Le parole di Roberto Vannacci infiammano il dibattito dopo la condanna in Germania della compagna di spedizione punitiva di Ilaria Salis. Una vicenda che divide l’opinione pubblica.
Roberto Vannacci non ha usato mezzi termini. Dopo la notizia della condanna definitiva a cinque anni di carcere inflitta in Germania alla compagna di spedizione punitiva di Ilaria Salis, il generale ha pubblicato dichiarazioni che hanno subito acceso il dibattito. “Mentre Ilaria Salis la fa franca, la sua compagniuccia di spedizione punitiva si prende una condanna definitiva a cinque anni di carcere in Germania”, ha scritto, lasciando intendere un chiaro parallelismo tra le due situazioni giudiziarie. Le sue parole sono diventate in poche ore virali sui social, generando centinaia di commenti e riaccendendo il confronto tra chi difende la militante italiana e chi invece sostiene che la giustizia tedesca abbia agito in modo più severo e coerente.
Secondo quanto riportato dai media tedeschi, il tribunale ha riconosciuto colpevole S., compagna di Ilaria Salis, per un violento attacco avvenuto nel febbraio 2023 a Budapest, durante la marcia di estrema destra conosciuta come “Giorno dell’onore”. L’accusa ha ricostruito un’azione premeditata: le vittime sarebbero state scelte per il loro abbigliamento e aggredite con manganelli telescopici, un martello e spray al peperoncino. In uno degli episodi, un uomo ha riportato gravi ferite alla testa; nel secondo, i colpi hanno provocato lividi e lacerazioni. Il tribunale ha definito il gesto “un attacco mirato contro neonazisti”, ma ha ritenuto in ogni caso “intollerabile il ricorso alla violenza organizzata”. La condanna è ora definitiva e non più impugnabile.

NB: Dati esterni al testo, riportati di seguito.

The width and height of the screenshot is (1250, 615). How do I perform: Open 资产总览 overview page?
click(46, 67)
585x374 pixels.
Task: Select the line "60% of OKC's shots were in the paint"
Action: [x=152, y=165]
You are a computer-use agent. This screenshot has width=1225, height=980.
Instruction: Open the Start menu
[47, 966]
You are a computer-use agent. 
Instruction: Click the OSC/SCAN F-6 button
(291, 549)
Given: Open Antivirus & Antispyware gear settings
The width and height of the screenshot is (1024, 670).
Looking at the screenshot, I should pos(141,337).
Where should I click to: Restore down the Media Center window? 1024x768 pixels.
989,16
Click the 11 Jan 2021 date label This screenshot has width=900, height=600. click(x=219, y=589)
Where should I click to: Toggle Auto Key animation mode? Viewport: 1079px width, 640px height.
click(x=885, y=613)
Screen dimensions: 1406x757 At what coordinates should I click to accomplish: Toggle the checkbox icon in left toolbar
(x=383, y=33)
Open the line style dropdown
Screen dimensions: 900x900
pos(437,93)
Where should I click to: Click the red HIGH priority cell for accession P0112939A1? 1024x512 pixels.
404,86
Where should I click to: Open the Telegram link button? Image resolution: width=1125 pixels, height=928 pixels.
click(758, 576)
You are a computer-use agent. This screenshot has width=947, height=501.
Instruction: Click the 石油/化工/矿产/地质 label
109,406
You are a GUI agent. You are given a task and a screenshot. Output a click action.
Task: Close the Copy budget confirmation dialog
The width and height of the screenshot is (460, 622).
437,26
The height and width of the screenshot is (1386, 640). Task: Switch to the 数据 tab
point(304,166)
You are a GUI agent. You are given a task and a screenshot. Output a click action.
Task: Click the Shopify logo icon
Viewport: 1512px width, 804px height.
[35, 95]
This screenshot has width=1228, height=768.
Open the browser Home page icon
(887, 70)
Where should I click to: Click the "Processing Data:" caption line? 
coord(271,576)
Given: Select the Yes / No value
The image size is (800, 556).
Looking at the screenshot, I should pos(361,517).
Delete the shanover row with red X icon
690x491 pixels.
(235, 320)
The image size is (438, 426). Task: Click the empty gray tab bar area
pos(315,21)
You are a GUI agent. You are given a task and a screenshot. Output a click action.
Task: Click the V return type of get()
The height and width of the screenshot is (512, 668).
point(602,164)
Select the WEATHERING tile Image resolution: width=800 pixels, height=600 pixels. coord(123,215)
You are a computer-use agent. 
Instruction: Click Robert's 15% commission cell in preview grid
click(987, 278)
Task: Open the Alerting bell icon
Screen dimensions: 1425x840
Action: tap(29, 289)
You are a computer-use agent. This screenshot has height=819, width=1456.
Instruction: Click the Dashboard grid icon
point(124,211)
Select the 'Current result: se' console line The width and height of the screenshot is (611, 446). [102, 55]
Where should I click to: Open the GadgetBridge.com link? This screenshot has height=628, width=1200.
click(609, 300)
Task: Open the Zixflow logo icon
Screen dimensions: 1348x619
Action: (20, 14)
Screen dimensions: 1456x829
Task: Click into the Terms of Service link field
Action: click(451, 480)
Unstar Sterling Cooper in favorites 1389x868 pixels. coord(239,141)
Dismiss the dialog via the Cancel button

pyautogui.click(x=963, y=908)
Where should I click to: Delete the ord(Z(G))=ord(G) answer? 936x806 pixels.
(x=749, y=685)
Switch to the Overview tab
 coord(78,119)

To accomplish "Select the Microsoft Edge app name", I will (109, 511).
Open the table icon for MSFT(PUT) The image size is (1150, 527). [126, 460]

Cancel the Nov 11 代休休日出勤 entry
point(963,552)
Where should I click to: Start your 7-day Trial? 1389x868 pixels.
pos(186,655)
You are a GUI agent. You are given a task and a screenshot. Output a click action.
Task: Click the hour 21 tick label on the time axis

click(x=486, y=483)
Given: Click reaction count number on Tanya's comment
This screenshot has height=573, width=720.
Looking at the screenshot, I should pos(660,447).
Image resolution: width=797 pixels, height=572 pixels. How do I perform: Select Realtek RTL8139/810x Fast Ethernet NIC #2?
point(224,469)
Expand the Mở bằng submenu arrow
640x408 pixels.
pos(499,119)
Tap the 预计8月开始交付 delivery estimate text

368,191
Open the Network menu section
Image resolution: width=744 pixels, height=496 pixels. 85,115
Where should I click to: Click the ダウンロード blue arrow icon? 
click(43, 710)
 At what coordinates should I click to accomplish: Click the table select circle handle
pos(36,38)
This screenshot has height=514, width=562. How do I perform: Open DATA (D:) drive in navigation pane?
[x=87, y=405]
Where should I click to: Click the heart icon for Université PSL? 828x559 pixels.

La vicenda ha avuto ampio risalto anche in Italia, dove la posizione di Ilaria Salis continua a far discutere. Vannacci ha sottolineato quella che definisce una “disparità di trattamento” tra il caso tedesco e quello della militante italiana, accusata di fatti simili ma tuttora in attesa di definizione giudiziaria. Molti esponenti politici si sono divisi sulle sue parole: c’è chi parla di “strumentalizzazione” e chi invece le considera una “denuncia legittima”. Intanto, la condanna in Germania è stata confermata in tutti i gradi di giudizio, e per S. si apriranno presto le porte del carcere. Un esito che rimette al centro il tema delle responsabilità individuali e delle scelte di chi decide di affrontare l’estremismo con la stessa violenza che dice di combattere.